If the City wants to preserve housing as a public benefit, then it should use its funds to purchase the property and dedicate it for such a public purpose, rather than penalizing individual private property owners and forcing them to fulfill the City's public policy goals, which it seems unwilling to pay for.


30 people like this
Posted by more corruption
a resident of Downtown North
on Nov 1, 2019 at 12:31 pm

Consultants to developer AJ Capital include
Steve Emslie, ex Deputy City Manager and ex Planning Director, and
Richard Hackman, was an assistant to the City Manager, (Keene).
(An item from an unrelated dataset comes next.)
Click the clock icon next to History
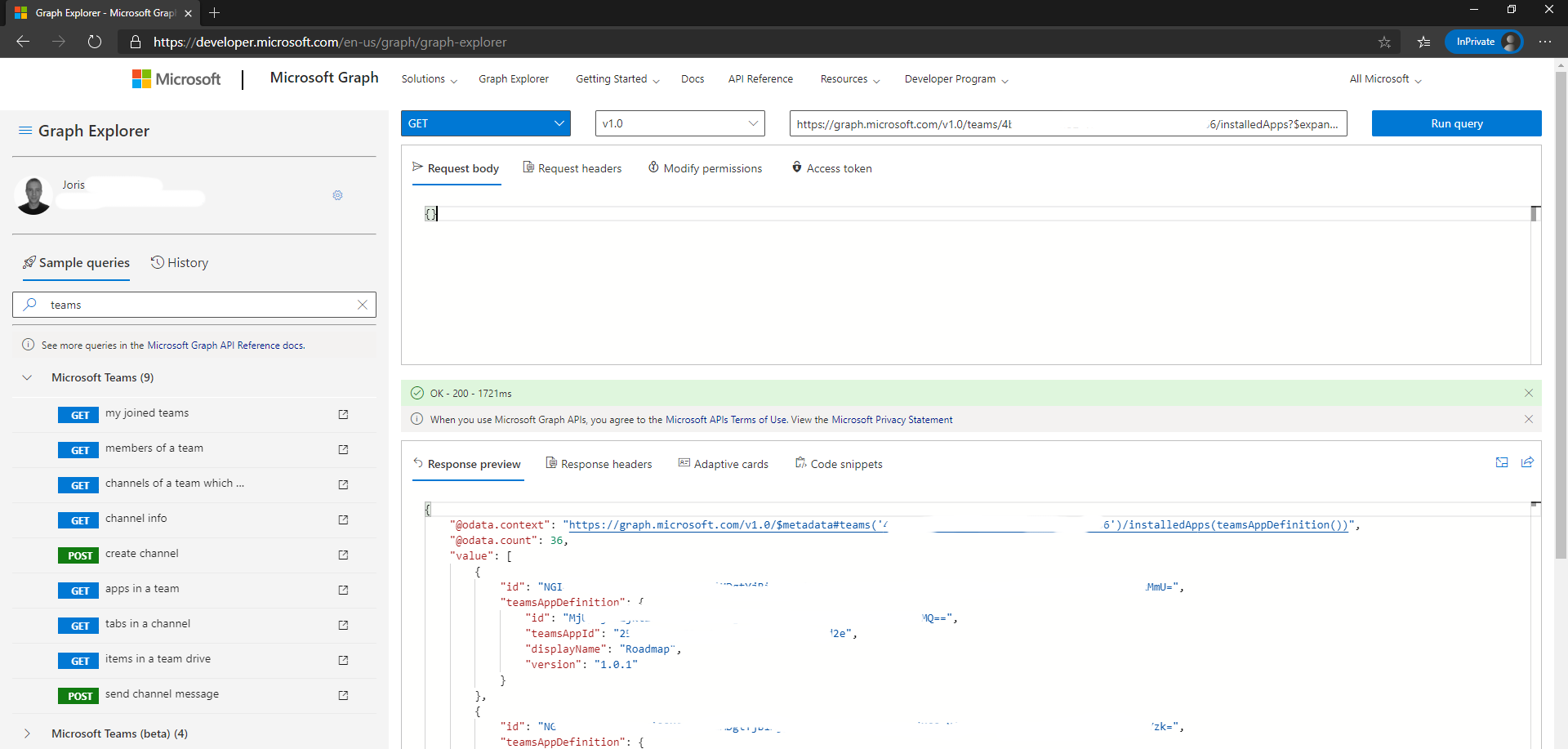This screenshot has height=749, width=1568. click(x=157, y=262)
No coincidences, Mr. Keene supported developers, not the city.


3 people like this
Posted by george drysdale
a resident of Professorville
on Nov 2, 2019 at 12:07 pm

Would you youthful idealists please begin to develop a sense of numbers. Like five grade math (addition, subtraction, multiplication). "Affordable housing" just doesn't work in places like Palo Alto. Take a drive by the Buena Vista trailer park boondoggle. At around 750K for a one bedroom (land valuation again), there can only be "affordable housing" for the disabled not economic refugees. Take your conspiracy theories and . . . it.
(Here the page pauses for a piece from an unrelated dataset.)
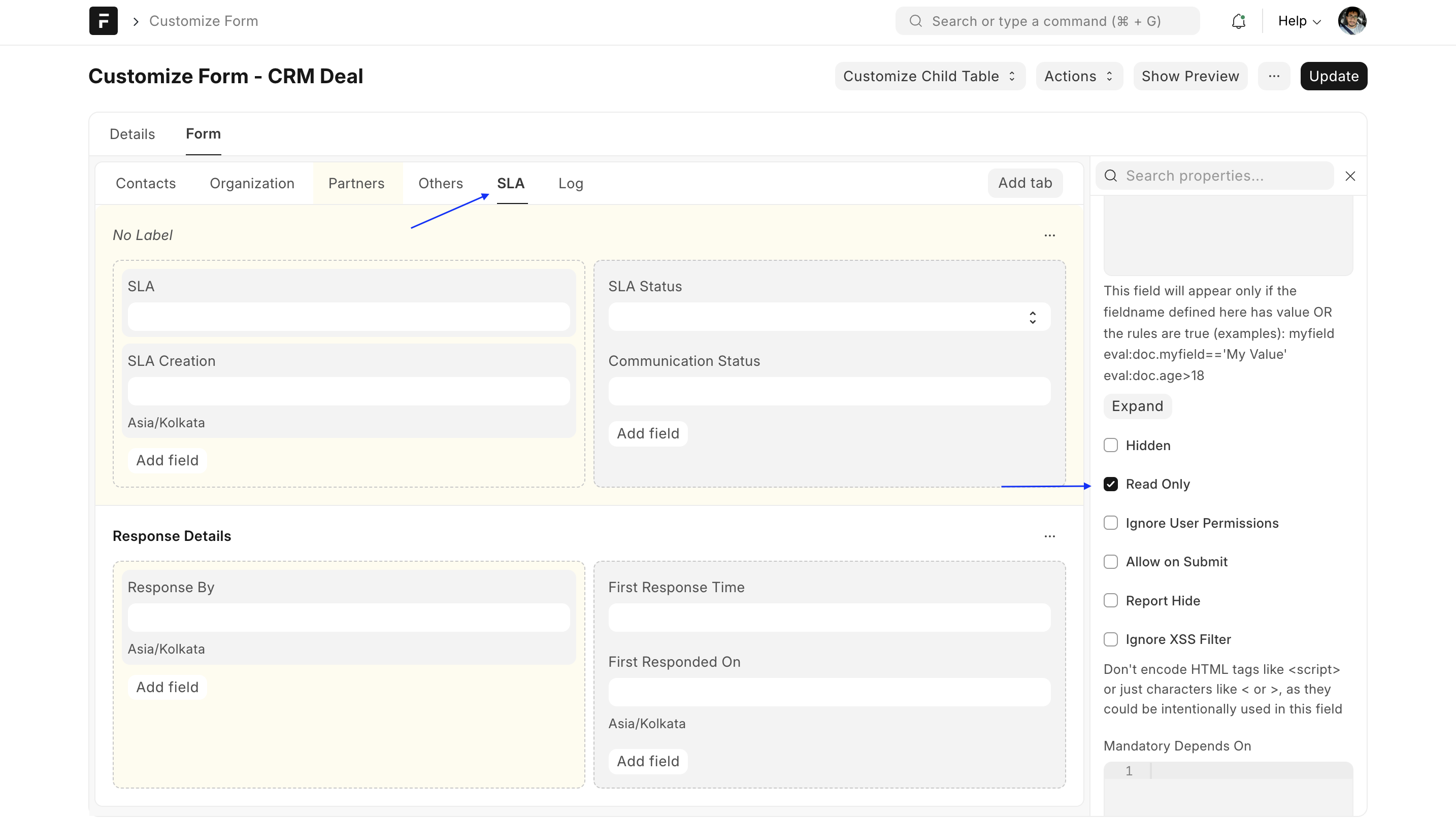Switch to the Partners tab
The image size is (1456, 819).
[x=356, y=184]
George Drysdale (remembrance of high school econ and the famed economics 101).


9 people like this
Posted by Curmudgeon
a resident of Downtown North
on Nov 2, 2019 at 6:29 pm

"The current approach in Palo Alto appears to be to demonize the folks that have invested in residential housing. The Jisser family at Buena Vista and AJ Capital at the President Hotel for example."

Huh? When did AJ Capital invest in residential housing? Just last Tuesday it had an open house touting its plans for a commercial hotel.


4 people like this
Posted by Curmudgeon
a resident of Downtown North
on Nov 2, 2019 at 6:34 pm

"Would you youthful idealists please begin to develop a sense of numbers. Like five grade math (addition, subtraction, multiplication). .... At around 750K for a one bedroom (land valuation again), there can only be "affordable housing" for the disabled not economic refugees."

There's a number in there all right, but zero math and gobs of unsupported opinion.


7 people like this
Posted by Not a Fan
a resident of Old Palo Alto
on Nov 3, 2019 at 9:34 am

Wow, Weekly, you are really addressing the difficult issues. Way to take a stand. Wimps.


4 people like this
Posted by george drysdale
a resident of Professorville
on Nov 4, 2019 at 9:38 am

The necessity of social studies teachers. Curmudgeon: You were doing so well in class up until now. 750K for a new one bedroom in Palo Alto. It's the last unit of development that determines the replacement price. In Los Angeles the last price is 750k for a new unit of apartments. Palo Alto is probably now even more. A winner of the "affordable housing" lottery gets a better newer apartment than most of the market rate renters. Keep those board of supervisors out of Silicon Valley. Stanford just gave up in disgust.

George Drysdale initiator and educator


7 people like this
Posted by more corruption
a resident of Downtown North
on Nov 5, 2019 at 4:37 pm

Drysdale writes, "Stanford just gave up in disgust."

Disgust is a human emotion. I see no humanity in Stanford's unending acquisitions, only greed and aggression.